A top State Department official scheduled to give congressional testimony this week on the fatal attacks on the U.S. outpost in Benghazi, Libya, says he knew immediately they were terror strikes, not a protest turned violent, according to interview transcripts released Sunday.

“I thought it was a terrorist attack from the get go,” says Greg Hicks, a 22-year foreign service diplomat who was the number two U.S. official in Libya at the time of the Sept. 11, 2012, attacks. “I think everybody in the mission thought it was a terrorist attack from the beginning.”

Hicks is one of two self-described State Department “whistle-blowers” scheduled to testify Wednesday before the Republican-led House Oversight and Government Affairs Committee. The other is Mark Thompson, a former Marine and now the deputy coordinator for operations in the agency’s Counterterrorism Bureau.
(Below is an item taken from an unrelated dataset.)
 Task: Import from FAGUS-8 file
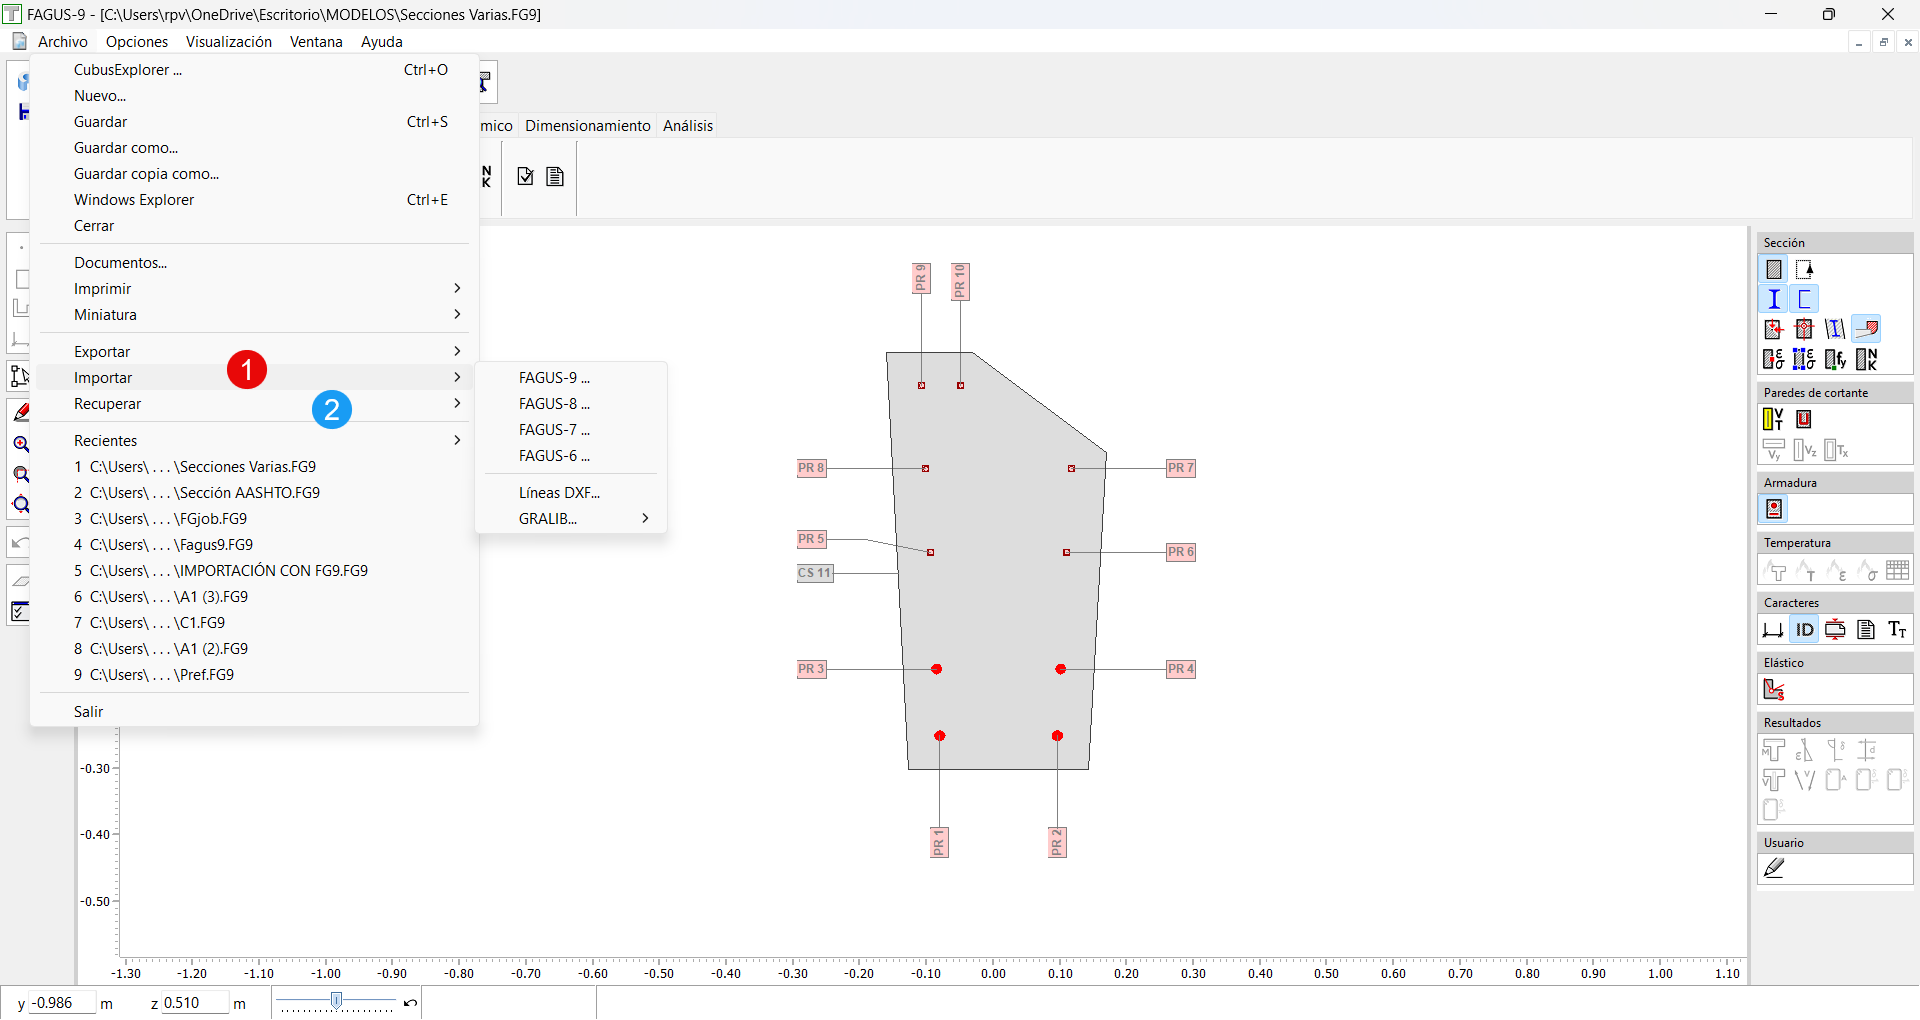pyautogui.click(x=554, y=404)
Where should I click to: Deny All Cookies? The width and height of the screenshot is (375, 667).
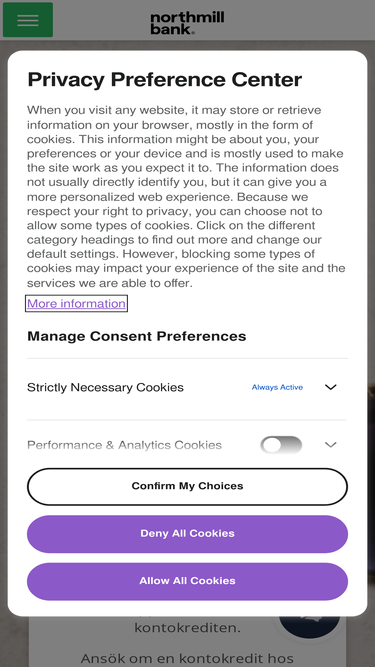point(188,534)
The third witness, Eric Nordstrom, an agency diplomatic security officer who was the regional security officer in Libya, has already testified before Congress.

Their testimony also comes amid recent concerns that the State Department is perhaps intimidating officials who know about the attacks and want to testify.

Hicks is highly critical of the Obama administration’s explanation in the immediate aftermath of the attacks -- that the strikes were sparked by earlier protests in Egypt over an anti-Islamic video.

The attacks killed U.S. Ambassador Christopher Stevens and three other Americans.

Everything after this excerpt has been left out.